Mr Prestcott smiled. “We English settlers here,” he said, “understand all about that. This annexation of the Transvaal, though they were glad enough of it at the time, when their country was in the greatest danger of invasion, to which they could have offered no resistance, is not at all to their mind now. I hear they are trying to induce the new governor to get it rescinded; and if they are rebuffed, as probably they will be, they will get more and more discontented. But it has occurred to me, since speaking to Mr Vander Heyden, that there is an opportunity for him to travel in safety as far as Heidelberg, at all events. There are a number of waggons containing Government stores on their way to the town which are resting for the night a few miles from this. I have no doubt he might obtain leave to travel in their company. There is a military escort, which of course would make the journey quite secure. I have some acquaintance with Lieutenant Evetts, and would give Mr Vander Heyden an introduction to him, if he would condescend to make the acquaintance of a British officer.”

“Lieutenant Evetts,” repeated Rivers. “What, of the Mounted Volunteers, do you mean, who was present at the attack at Rorke’s Drift?”

“Yes, the same, only he now holds a commission in the Natal Mounted Police.”

“There is no need of any introduction to him,” said George, – “not for me, at all events. We knew one another for some weeks, before the advance into Zululand. And even if we had had no previous introduction, that night at Rorke’s Drift would have been introduction enough.”

“Were you there, Mr Rivers?” asked Prestcott eagerly. “And do I understand you that Mr Vander Heyden was there too?”

“Yes, he and I and Evetts were all three there, and saved each other’s lives at least half a dozen times during those nine or ten hours of fighting.”
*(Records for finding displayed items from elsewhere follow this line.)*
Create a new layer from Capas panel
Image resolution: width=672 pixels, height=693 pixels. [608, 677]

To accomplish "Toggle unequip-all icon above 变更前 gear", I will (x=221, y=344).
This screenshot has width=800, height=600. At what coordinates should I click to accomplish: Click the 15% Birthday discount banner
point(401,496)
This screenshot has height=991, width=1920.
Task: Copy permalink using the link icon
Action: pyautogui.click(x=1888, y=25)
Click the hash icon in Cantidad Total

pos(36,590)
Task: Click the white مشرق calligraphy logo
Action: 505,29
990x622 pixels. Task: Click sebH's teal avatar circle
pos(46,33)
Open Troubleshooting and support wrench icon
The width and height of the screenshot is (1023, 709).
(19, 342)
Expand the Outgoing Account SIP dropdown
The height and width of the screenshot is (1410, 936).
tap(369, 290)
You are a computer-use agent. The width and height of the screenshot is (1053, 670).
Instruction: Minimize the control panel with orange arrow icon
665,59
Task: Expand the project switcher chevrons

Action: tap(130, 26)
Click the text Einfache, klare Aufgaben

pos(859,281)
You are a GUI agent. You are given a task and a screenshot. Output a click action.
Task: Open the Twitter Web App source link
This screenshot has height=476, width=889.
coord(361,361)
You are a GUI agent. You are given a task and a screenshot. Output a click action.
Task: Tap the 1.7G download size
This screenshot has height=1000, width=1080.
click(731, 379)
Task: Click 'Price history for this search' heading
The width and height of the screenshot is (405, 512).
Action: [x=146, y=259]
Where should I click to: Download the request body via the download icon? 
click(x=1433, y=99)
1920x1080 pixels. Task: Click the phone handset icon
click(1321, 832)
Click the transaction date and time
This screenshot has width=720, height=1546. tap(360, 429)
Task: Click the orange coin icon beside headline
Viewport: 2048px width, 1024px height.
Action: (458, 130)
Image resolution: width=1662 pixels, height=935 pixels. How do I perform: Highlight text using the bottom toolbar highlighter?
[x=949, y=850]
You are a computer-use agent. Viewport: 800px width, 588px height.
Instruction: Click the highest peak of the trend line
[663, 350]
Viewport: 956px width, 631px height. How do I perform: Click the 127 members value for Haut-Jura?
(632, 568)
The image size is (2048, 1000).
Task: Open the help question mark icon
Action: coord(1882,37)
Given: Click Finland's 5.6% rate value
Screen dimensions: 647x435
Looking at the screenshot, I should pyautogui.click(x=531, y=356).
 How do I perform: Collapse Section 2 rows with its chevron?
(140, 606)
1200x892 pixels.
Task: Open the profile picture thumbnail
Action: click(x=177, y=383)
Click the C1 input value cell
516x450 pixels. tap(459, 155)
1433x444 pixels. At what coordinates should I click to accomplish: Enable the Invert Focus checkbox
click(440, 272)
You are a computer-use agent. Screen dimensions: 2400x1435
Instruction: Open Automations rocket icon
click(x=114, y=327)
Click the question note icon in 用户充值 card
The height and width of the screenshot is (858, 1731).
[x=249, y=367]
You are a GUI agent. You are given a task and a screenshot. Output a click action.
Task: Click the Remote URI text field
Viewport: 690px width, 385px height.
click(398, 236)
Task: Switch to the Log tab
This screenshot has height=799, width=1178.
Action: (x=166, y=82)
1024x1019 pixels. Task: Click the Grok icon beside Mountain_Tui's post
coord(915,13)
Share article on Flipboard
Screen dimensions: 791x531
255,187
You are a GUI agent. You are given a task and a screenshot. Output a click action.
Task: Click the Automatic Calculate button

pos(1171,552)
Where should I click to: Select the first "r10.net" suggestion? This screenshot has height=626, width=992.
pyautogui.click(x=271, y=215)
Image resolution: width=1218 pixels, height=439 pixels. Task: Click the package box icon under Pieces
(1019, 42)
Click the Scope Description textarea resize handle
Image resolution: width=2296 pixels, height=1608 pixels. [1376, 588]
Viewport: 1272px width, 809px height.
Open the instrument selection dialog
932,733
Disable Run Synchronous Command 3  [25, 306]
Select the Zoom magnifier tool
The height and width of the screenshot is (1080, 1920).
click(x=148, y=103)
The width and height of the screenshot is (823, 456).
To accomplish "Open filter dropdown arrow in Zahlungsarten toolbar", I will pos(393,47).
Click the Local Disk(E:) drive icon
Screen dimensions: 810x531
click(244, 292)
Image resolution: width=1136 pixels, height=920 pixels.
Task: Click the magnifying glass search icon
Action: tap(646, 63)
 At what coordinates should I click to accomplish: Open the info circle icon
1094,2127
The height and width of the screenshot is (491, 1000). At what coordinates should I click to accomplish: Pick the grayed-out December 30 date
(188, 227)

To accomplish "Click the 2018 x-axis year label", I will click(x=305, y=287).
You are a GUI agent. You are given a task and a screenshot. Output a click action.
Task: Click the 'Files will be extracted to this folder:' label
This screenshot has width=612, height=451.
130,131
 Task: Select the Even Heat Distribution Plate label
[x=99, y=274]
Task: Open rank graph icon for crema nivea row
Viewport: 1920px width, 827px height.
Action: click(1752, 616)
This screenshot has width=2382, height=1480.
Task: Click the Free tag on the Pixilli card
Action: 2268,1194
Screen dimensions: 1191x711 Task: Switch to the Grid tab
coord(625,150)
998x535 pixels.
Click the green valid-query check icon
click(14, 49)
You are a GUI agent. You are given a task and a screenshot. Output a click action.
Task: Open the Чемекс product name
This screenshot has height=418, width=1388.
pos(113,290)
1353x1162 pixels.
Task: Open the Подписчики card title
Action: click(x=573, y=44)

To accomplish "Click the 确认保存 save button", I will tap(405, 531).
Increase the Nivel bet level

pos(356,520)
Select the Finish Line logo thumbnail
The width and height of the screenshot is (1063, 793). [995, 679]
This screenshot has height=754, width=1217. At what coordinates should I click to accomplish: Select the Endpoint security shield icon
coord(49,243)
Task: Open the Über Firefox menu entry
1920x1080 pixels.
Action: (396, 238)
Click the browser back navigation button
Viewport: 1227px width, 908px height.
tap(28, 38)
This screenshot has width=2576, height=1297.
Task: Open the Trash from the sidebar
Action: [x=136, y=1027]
“I am glad to have had you under my roof, Mr Rivers, and I must forgive Mr Vander Heyden his dislike to the English. No, sir, no introduction to Lieutenant Evetts can be required. I should as soon think of introducing one twin brother to another.”

“I say, Hardy,” said George, as they went off to bed, “that was a pretty good one about the cobra in the hollow tree, wasn’t it?”

“I wasn’t going to be beaten by him,” answered Hardy; “though his wasn’t a bad one about the lion, I must admit that.”